Empresas ‘doaram’ R$ 189 milhões ao PT em 2014

A revelação de executivos presos na Operação Lava Jato, de que parte do dinheiro roubado da Petrobras chegou ao PT e a petistas por meio de “doações oficiais” para campanha eleitoral, lançou luz sobre um intrigante mistério: o impressionante volume de “doações de pessoas jurídicas” ao PT. Só em 2014, o PT recebeu R$ 189 milhões. Em 2013, ano que não houve eleição, foram R$ 79,7 milhões em “doações”.

 

Caixinha, obrigado

A receita oficial de “doações” de empresas ao PT não inclui, claro, o fundo partidário. Só em 2013 foram R$ 58,3 milhões (públicos).

 

Rica campanha

A rica campanha de reeleição de Dilma Rousseff (PT) recebeu um total de R$ 350 milhões em “doações”. Desinteressadas, certamente.

 

Chá de sumiço

O governador do DF, Agnelo Queiroz (PT), cumprir com a família uma “quarentena” de cem dias em Buenos Aires, onde mora sua filha.

 

Roseana renuncia

A governadora do Maranhão, Roseana Sarney (PMDB), não passará o cargo ao sucessor, Flávio Dino (PCdoB): ela vai renunciar terça-feira (9).
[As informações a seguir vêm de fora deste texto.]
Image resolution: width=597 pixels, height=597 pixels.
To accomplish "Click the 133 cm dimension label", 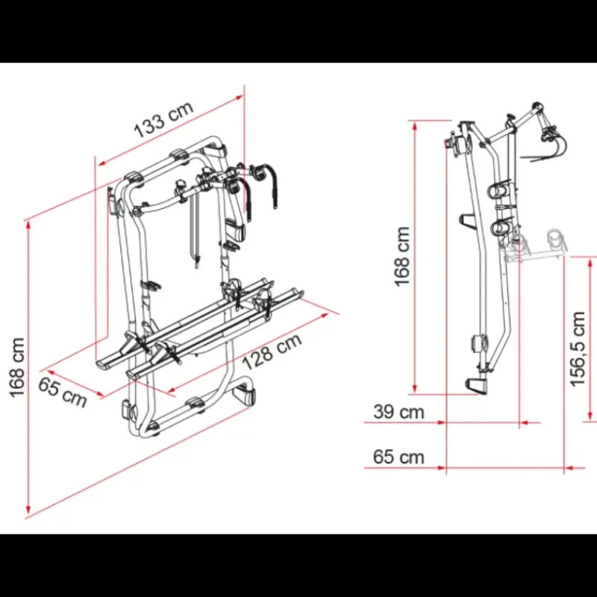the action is click(163, 119).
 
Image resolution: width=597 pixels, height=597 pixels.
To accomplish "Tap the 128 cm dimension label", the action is click(272, 351).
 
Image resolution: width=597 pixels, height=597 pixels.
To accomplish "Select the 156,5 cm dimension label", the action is click(578, 348).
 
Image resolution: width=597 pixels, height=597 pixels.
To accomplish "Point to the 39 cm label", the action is click(398, 412).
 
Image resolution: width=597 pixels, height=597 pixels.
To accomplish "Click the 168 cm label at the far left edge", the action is click(17, 368).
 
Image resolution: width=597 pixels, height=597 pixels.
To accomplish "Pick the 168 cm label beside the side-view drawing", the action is click(402, 256).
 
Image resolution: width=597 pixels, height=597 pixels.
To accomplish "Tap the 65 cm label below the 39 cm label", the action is click(398, 457).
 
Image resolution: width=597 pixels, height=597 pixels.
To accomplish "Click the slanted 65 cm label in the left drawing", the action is click(63, 393).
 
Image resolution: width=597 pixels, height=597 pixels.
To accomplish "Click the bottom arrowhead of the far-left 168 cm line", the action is click(28, 510).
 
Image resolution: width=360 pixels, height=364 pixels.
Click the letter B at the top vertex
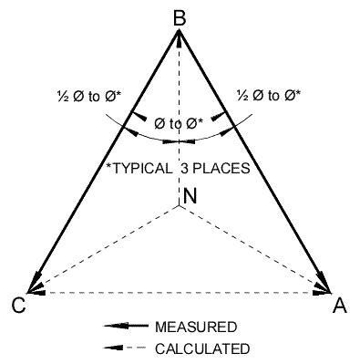pyautogui.click(x=180, y=16)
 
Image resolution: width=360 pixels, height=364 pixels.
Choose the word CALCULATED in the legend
pyautogui.click(x=201, y=347)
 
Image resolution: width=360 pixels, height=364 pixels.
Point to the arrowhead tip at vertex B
pyautogui.click(x=180, y=33)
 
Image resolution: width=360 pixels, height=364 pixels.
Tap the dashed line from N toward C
pyautogui.click(x=105, y=249)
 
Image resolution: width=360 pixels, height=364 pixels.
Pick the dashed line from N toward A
pyautogui.click(x=255, y=249)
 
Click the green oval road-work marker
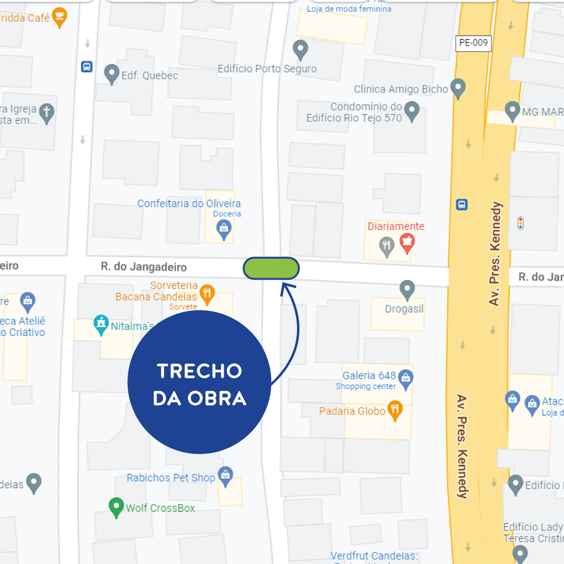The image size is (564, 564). pos(271,268)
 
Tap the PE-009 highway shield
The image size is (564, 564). pos(473,43)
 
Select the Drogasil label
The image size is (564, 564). pos(404,309)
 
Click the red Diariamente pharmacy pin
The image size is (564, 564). pos(407,243)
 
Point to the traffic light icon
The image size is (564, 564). pos(520,223)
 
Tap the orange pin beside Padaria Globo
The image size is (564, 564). pos(395,410)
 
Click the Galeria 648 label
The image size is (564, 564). pos(369,376)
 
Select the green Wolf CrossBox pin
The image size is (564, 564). pos(116,507)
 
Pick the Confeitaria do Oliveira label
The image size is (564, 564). pos(189,204)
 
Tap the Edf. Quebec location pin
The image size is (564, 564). pos(111,73)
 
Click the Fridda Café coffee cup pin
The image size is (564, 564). pos(60,17)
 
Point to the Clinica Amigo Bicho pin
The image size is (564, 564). pos(458,87)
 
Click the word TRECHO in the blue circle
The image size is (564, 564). pos(200,371)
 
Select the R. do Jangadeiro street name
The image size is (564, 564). pos(144,267)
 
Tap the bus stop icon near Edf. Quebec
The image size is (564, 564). pos(87,67)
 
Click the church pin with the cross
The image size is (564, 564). pos(47,113)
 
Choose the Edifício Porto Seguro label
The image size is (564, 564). pos(267,69)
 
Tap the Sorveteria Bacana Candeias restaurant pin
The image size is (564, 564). pos(207,294)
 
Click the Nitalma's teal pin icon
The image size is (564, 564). pos(101,324)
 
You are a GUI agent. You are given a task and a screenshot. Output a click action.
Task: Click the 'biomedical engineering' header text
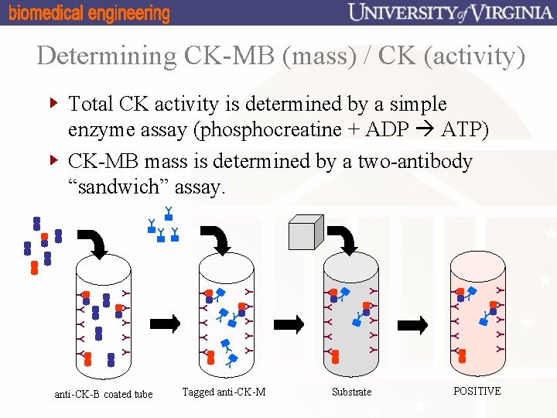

Assumirá o presidente da Assembleia Legislativa, Arnaldo Melo.

 

O beneficiado

Apontado como sócio do doleiro Alberto Youssef, André Vargas (PR) saiu beneficiado da obstrução do projeto que falseia superávit. A enrolação dificulta o julgamento, a tempo, de sua cassação.

 

Pegando carona

O chefe da Controladoria Geral da União, Jorge Hage, disse ontem que “o Brasil está rasgando o tumor da corrupção”. Lorota: é a Justiça que faz isso, por meio de Sérgio Moro, da Vara Federal Criminal de Curitiba. A CGU, como sempre, apenas tenta pegar carona.

 

Sincerildo

O líder do PT no Senado, Humberto Costa, garantiu que “ninguém está aqui pedindo um cheque em branco” ao apoiar o superávit-fantasia de Dilma. Tem razão: os cheques variaram entre R$ 700 mil e R$ 744 mil.

 

Faça o que digo...

O presidente da Câmara, Henrique Alves, disse a Luiza Trajano, dona do Magazine Luiza, que é melhor ela permanecer onde está do que ser ministra. Ambos participaram de evento em São Paulo, ontem.

 

...não o que faço

Henrique Eduardo Alves disse à coluna que seu futuro no Ministério da Integração Nacional será decidido em reunião com Dilma na próxima sexta-feira, 12. A escolha dele bate na trave do aziago dia 13.

 

Ânimos acirrados

Nas emoções na votação da meta de superávit primário, Felipe Maia (DEM-RN) bateu boca com Jandira Feghali (PCdoB-RJ) e, não fosse a “turma do deixa”, trocaria sopapos com Assis Melo (PCdoB-RS).

 

iComuna

Enquanto governo e oposição se digladiavam no plenário da Câmara, Manuela D’Ávila (PCdoB-RS) fazia “selfie” com Eduardo Suplicy (PT-SP) no iPhone. A dupla não estará de volta ao Congresso, em 2015.

 

Pensando bem...

...o governo festejar alta da produção de petróleo, com o barril a US$60, é o mesmo que ganhar na loteria e perder o bilhete.

PODER SEM PUDOR

Demagogia frustrada

O senador tucano José Serra jamais demonstrou grande simpatia por nordestinos, mas, certa vez, quando foi a Alagoas como pré-candidato a presidente, ele bem que tentou.

Era hora do almoço e ele visitava a Usina Triunfo com sua comitiva. Decidiu entrar na fila do bandejão. Fez seu prato com vagar, mas, sentindo falta dos flashes, perguntou a um assessor por que os fotógrafos não estavam registrando seu gesto.

Simples: a simpatia foi tão inesperada que os fotógrafos presentes também estavam na fila da boca livre, com bandejas à mão.